We have built community halls for people to hold functions and conduct meetings, etc. all over rural Tripura. Essentially, these things that we talked about are all available in cities, and we want the rural people to enjoy them too. This has brought about a change in the lives of the rural people, and I would say that development in the rural areas is faster than that in the urban areas. But there is still a lot of work to be done.

However, the most important thing is peace. Once, extremists prevented any development work from taking place. They tried to cause a rift among the people. There was a time when Tripura meant a hub of extremists. This has gone in the last seven years. Without peace and stability there can be no development. We have been able to convince people to remain secular and that has created a good atmosphere for development.

How did you overcome the extremist menace?

Politically, administratively and ideologically. We never believed that the use of arms alone can defeat the insurgents. The extremists tried to raise certain ideological issues that had no practical basis, which we, from our ideological point, countered and debunked. They raised political questions, which we answered politically; and they had no answer to the questions we raised. And administratively we silenced them with our development work. Where, despite everything, they continued with their terrorist activities, we deployed security forces. In all this we took the people’s support and involved them in our fight.

After so many years in power, how have you managed to keep arrogance out of your demeanour?

[Smiles.] It can be done if one remains alert. My position and responsibility are not forever; and staying in power is not our sole purpose. The people have got us here. We are nothing by ourselves. Our strength is the people’s strength. How can we be arrogant or disrespectful to them? If we see that someone from our party is misbehaving, we warn that person. If he continues in the same manner, we ask him to leave. We look into all the written complaints that come to us.

How have you managed to maintain harmony in spite of the conflicting interests of the various ethnic and religious communities residing in Tripura?

If you have food, work, shelter and medicine, then there is no scope for disharmony and conflict.
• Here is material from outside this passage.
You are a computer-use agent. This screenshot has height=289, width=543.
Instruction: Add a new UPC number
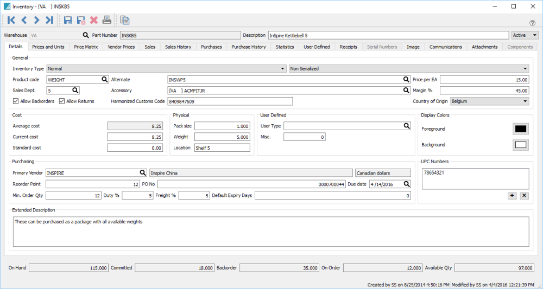[512, 195]
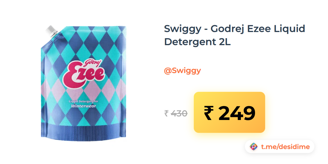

There was nothing special that we needed to do. If we address the fundamental needs of the people, then there will be harmony.

All these social commitments that your government has undertaken require funds. How do you plan to raise them?

We need revenue generation. We cannot depend completely on Central funds. Outside the normal revenue sources, we are trying to generate revenue from forests, rubber and electricity. We have the highest onshore gas reserve. It will take time for big industries to be established here, but we are working on developing small and medium industries. But we are not taxing the people. Whatever money is coming in, we are utilising it on development projects. This has brought about accountability among the people as well. They have become more aware of their duties and social obligations, as they can see we are fulfilling ours.

If trade with Bangladesh picks up, it can really turn around our economy. What we need is improved connectivity with Bangladesh through rail and road, water and air. We have special ties with Bangladesh, and they also want to help Tripura. If this happens, then Tripura will become a gateway to the east.

The other great help would be from the Indian Railways. Hopefully, the conversion to broad gauge rail will finally take place in the next few years; it is something we have been waiting for a very long time.

Do you think there is a danger that the immense popularity you enjoy among the masses and your towering image may overshadow your party?

No. We function collectively. We are all responsible for our victories and failures. Success or failure is a product of the collective effort of our party. No individual alone can be held accountable. I am telling you frankly, if a personal image has come into being, even for that the party is responsible. I have no role in it. I am the product of the party.